El sabio es el que ignora

Se habla de la felicidad de la ignorancia y nunca de la ignorancia de los sabios, excepto, claro está, cuando de Sócrates se habla. Pero lejos queda el 400 a.C. por el que vivió pese a su eterna frase “yo sólo sé que no sé nada”. Es un testimonio que, por sarcasmo irónico, permanece en la memoria bajo el apelativo de “curioso”, y poco más. Porque ¡quién diría que el científico y el erudito son los que ignoran! ¿Acaso no me refiero a ese tipo de saber? Ahora, querido lector, pensará en la filosofía de la vida. En cómo vivir, ser feliz, dedicarse a los pequeños placeres, la moderación… Pues no. Corte el rollo. Casi me dan arcadas esa lista de cosas tan manidas como los granillos de las paperas para representar una enfermedad o, como es el caso, una hipocresía, ¿no crees? Gustan las grandes cosas, claro que sí. Así que al asunto que nos ocupa. De lleno. La ignorancia de los sabios. Conforme nos replanteamos las cosas, según suceden… Exigimos hablar de explicaciones, interpretaciones, enlazar las causas, y hallar las relaciones, hilar con fina lógica, y así. Aprendemos cientos de teorías sobre las cosas. Unas que se superponen a otras. Se solapan, compiten, se comen unas a otras, realzan enfoques diferentes o cubren focos antagónicos. Hay muchas, en resumen. Sin embargo: el mundo de ahí fuera es “uno”. Se percibe tan sórdido, parco, austero… Todo eso cuando se mira con los ojos como platos, y con la mente en estado de meditación, en el cero, total reposo de la vocecilla interna. Este es el tema ¿Cómo tantas teorías, explicaciones y bla blas sobre eso mismo que tenemos delante?

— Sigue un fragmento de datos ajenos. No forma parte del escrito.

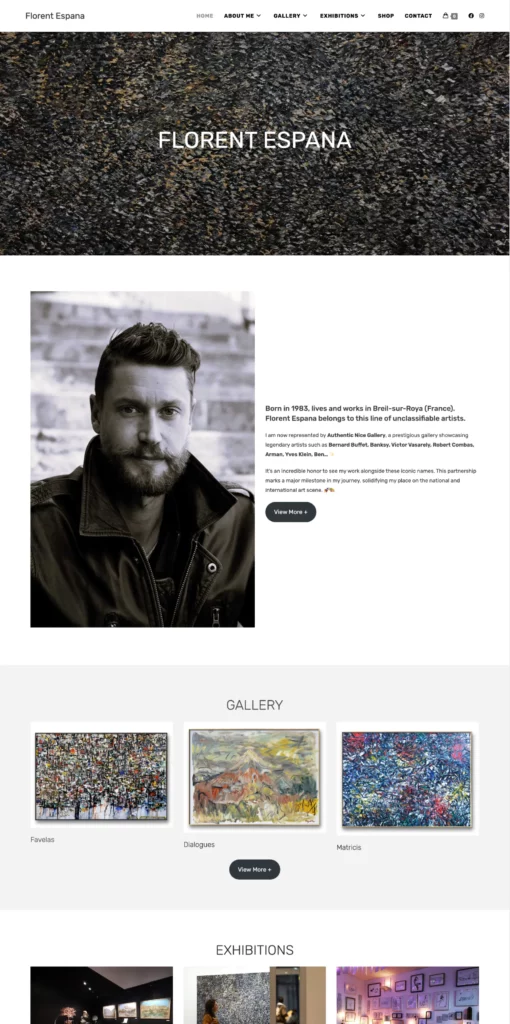
Task: Open the purple-lit framed wall exhibition thumbnail
Action: tap(407, 995)
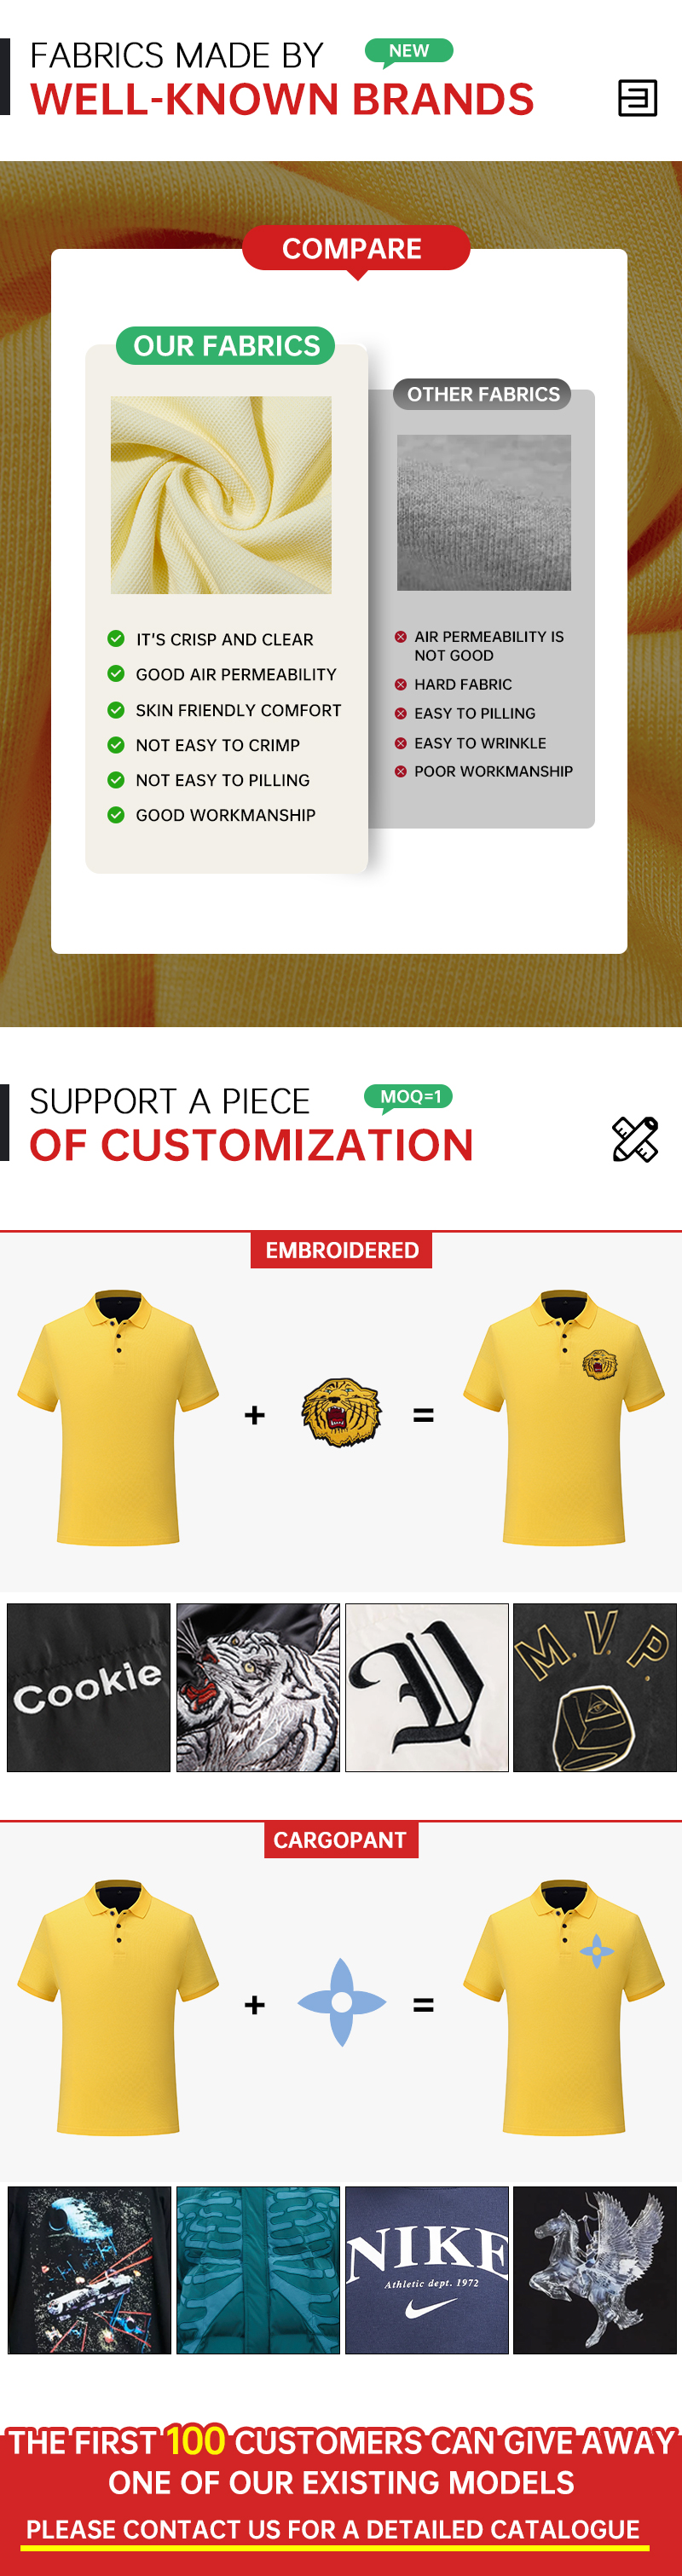Click the blue four-petal flower print icon
Screen dimensions: 682x2576
click(342, 2002)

Bien, el sabio es el que “conoce” muchas de todas ellas. El que sabe cómo hilvanar un discurso con sus conjunciones y disyunciones, implicaciones y demás simbología lógica de las cosas. Como conejo de la chistera saca sus conclusiones y concede a su interlocutor una visión privilegiada con densidad mollar en conocimientos. Hasta ahí de acuerdo. Y ahora, ¡pero qué demonios! El sabio es el que es incapaz de dar un paso sin tropezarse en sus explicaciones. Quien, la llame duda metódica o se haya ingeniado otro nombre para denominar lo mismo, jamás es capaz de decidirse con seguridad a las cosas, menos con fervor. Toda convicción pasa por revisar supuestos y presupuestos. No es capaz de proferir palabra alguna sin dedicarse a desbrozar la raíz de los sufijos, desinencia y cualquier compendio de “morfemas” que el resto de los mortales entienden por “palabra”. Así tan prosaico. Esto sugiere una envidia respecto del que, más o menos culto, fundamenta su persona con el firme aplomo de las creencias, sean del tipo que sean, aunque sea la simple “mira, lo que me han enseñado en la escuela es verdad”.  Acreditando estos elementals del consenso cultural nadie sale perjudicado. Se puede prevaricar en la creencia de lo correcto. Se puede hablar sin miedo ni censura. Parece que es la vía magna que une todo el imperio; sólo que hablamos de la más cotidiana de las convivencias. Así: el sabio carece de todo esto. El condiciona todo lo que sabe a la fatalidad de las refutaciones, sujeta los pilares del saber sobre “conjeturas” lábiles, en estado continuo de inmadurez: siempre provisionales. Nunca definitivas. No hace falta recordar el Dios ha muerto… porque ya no es él, es que hay muchas creencias más finas, dispersas, variadas, casi a la carta en un menú interminable, pero existen; y el sabio detecta sus existencias y consciente de ellas no cree. Es el problema.

Repetiría el “sólo sé que no sé nada” hasta la saciedad como contar ovejas hasta dormirse. Esa es la paradoja. El sabio es el ignorante y los ignorantes son los que saben. Ellos tienen asientos confortables en la mente donde sostener sus inquietudes, sus tensiones y dudas. No son castillos de dudas, si no dudas sobre asientos bien numerados y ordenados en lugar de espectadores de un gran cine de la vida. Se hace difícil así sostener una convicción, sea creencia, a sabiendas de que lo es. Es complicado. Hay sabios cobardes que pierden su condición al pretender autoengañarse para salir de los tormentos que les negaron la felicidad (y aquí, sí, están los pequeños detalles, placeres, la moderación…) y otros, héroes, que mantienen los pies en la tierra con pleno conocimiento de sus limitaciones, dudas, angustia y soportan lo que, al cabo, es una vida al margen del mundo porque… dudan que éste exista… ¿No decían que los pobres de espíritu se salvarían? Eso es.